#### MATERIAL PROVIDED:
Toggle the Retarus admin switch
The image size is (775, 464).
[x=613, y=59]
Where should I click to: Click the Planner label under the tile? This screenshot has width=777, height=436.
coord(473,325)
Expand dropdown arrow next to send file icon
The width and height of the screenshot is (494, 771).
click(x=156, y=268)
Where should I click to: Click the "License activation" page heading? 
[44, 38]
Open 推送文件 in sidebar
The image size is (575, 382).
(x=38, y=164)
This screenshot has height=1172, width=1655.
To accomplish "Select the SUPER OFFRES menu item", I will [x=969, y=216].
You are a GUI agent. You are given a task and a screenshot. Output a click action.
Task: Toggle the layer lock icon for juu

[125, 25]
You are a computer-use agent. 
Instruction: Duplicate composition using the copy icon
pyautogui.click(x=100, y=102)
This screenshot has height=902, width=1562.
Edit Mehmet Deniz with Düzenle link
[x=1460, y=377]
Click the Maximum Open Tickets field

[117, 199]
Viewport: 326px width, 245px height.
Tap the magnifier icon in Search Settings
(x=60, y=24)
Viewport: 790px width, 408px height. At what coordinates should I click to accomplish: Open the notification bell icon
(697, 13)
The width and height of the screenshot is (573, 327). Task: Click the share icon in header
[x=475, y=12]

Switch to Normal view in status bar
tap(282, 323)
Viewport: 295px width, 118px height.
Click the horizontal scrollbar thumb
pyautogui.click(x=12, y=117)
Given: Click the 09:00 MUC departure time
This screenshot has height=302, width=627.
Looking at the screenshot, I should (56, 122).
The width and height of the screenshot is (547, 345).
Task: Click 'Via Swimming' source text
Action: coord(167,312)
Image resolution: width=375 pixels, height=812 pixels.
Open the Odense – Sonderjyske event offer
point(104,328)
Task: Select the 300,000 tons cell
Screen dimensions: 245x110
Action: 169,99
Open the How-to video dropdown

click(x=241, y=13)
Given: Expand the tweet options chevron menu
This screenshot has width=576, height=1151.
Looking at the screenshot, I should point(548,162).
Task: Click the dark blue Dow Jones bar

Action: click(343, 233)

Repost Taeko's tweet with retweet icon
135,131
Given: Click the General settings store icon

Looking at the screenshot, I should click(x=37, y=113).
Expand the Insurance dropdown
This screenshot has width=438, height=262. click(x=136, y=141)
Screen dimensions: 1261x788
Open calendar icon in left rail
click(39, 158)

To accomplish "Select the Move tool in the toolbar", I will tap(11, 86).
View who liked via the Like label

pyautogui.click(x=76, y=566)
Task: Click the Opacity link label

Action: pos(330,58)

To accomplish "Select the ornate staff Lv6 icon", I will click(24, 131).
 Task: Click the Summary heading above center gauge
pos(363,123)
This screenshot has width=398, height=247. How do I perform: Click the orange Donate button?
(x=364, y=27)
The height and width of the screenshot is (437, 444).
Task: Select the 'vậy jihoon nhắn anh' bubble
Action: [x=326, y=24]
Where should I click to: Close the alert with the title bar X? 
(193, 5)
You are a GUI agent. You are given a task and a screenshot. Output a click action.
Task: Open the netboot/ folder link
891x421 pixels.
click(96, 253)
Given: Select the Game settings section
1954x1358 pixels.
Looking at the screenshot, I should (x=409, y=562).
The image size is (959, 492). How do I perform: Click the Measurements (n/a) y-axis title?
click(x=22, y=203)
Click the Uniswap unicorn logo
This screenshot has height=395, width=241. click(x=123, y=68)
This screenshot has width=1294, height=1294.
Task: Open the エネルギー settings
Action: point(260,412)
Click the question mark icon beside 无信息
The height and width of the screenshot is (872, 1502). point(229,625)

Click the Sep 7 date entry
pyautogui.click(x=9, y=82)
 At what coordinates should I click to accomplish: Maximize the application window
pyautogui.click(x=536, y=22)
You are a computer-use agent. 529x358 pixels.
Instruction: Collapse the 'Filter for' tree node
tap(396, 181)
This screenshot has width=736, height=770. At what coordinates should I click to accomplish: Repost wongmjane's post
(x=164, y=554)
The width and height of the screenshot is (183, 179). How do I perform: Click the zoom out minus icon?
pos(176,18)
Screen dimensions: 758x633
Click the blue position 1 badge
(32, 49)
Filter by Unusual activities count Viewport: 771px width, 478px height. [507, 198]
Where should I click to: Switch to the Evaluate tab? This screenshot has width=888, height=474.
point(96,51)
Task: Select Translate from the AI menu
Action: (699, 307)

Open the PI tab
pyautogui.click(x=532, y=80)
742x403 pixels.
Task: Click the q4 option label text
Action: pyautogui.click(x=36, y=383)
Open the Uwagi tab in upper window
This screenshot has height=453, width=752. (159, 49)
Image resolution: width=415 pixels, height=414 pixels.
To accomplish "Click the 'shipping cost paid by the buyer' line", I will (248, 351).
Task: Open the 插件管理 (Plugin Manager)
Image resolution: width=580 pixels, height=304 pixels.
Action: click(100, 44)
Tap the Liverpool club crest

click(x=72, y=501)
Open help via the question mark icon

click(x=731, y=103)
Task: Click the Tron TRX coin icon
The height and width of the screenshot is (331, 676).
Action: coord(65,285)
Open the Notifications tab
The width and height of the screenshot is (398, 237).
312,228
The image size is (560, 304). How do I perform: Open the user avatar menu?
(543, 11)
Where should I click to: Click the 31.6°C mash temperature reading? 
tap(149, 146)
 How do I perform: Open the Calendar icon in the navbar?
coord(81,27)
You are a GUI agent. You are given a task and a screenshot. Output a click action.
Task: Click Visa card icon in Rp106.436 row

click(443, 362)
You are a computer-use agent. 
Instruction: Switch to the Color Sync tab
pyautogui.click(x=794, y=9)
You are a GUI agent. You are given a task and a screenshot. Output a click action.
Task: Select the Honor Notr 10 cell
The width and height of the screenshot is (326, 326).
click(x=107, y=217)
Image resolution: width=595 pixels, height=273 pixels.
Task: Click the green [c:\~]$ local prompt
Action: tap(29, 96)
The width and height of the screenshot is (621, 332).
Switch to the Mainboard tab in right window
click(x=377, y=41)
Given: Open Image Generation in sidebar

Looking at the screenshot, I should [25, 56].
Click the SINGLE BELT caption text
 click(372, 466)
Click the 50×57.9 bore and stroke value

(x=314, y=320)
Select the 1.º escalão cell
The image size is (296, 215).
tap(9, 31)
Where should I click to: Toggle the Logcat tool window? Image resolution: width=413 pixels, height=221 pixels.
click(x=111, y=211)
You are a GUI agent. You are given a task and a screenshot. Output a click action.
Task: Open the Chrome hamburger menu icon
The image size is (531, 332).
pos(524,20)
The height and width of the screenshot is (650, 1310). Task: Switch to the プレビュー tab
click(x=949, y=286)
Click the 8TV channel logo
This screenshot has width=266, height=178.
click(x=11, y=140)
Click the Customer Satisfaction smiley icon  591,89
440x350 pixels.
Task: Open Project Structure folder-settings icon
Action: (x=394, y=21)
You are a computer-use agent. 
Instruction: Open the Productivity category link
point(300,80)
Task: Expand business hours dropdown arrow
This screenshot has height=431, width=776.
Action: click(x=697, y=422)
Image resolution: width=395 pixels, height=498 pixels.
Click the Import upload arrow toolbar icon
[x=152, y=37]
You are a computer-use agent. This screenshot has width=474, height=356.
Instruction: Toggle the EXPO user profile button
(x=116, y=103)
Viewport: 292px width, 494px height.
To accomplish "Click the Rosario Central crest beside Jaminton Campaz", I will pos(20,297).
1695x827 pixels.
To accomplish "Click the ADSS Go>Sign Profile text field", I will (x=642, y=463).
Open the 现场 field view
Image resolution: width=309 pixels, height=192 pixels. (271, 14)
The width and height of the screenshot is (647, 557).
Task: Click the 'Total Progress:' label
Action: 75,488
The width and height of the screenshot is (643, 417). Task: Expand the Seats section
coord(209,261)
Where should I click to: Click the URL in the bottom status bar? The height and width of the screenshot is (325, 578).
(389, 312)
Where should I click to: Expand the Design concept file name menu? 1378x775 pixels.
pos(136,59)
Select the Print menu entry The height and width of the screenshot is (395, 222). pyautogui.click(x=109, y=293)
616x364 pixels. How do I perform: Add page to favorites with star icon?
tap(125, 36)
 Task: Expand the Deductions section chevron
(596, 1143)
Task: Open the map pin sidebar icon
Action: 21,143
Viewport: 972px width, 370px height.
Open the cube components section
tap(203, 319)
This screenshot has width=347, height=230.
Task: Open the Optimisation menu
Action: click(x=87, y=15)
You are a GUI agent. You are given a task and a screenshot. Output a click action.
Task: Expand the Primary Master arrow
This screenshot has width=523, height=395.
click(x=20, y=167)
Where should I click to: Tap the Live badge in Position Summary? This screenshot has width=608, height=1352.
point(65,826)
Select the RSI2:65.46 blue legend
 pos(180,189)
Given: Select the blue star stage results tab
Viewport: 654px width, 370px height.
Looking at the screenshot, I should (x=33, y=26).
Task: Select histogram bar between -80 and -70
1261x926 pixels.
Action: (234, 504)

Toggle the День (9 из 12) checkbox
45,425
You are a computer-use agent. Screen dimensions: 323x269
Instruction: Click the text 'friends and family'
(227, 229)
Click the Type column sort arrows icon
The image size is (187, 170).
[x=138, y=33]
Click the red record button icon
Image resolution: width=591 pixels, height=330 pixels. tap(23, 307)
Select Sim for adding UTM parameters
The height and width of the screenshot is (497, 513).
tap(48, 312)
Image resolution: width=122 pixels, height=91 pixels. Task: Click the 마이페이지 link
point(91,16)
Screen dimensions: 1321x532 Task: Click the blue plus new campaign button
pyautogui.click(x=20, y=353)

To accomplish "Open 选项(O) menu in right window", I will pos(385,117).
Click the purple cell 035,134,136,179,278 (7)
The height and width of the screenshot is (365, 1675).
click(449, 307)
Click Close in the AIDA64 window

#### REQUIREMENT:
Would you set down, word for word, the lines from the opening of the entries above through the line with "Given: Click the 09:00 MUC departure time", both included, and no others?

#### FINISHED EXERCISE:
Toggle the Retarus admin switch
The image size is (775, 464).
[x=613, y=59]
Where should I click to: Click the Planner label under the tile? This screenshot has width=777, height=436.
coord(473,325)
Expand dropdown arrow next to send file icon
The width and height of the screenshot is (494, 771).
click(x=156, y=268)
Where should I click to: Click the "License activation" page heading? 
[44, 38]
Open 推送文件 in sidebar
The image size is (575, 382).
(x=38, y=164)
This screenshot has height=1172, width=1655.
To accomplish "Select the SUPER OFFRES menu item", I will [x=969, y=216].
You are a GUI agent. You are given a task and a screenshot. Output a click action.
Task: Toggle the layer lock icon for juu

[125, 25]
You are a computer-use agent. 
Instruction: Duplicate composition using the copy icon
pyautogui.click(x=100, y=102)
This screenshot has height=902, width=1562.
Edit Mehmet Deniz with Düzenle link
[x=1460, y=377]
Click the Maximum Open Tickets field

[117, 199]
Viewport: 326px width, 245px height.
Tap the magnifier icon in Search Settings
(x=60, y=24)
Viewport: 790px width, 408px height. At what coordinates should I click to accomplish: Open the notification bell icon
(697, 13)
The width and height of the screenshot is (573, 327). Task: Click the share icon in header
[x=475, y=12]

Switch to Normal view in status bar
tap(282, 323)
Viewport: 295px width, 118px height.
Click the horizontal scrollbar thumb
pyautogui.click(x=12, y=117)
Given: Click the 09:00 MUC departure time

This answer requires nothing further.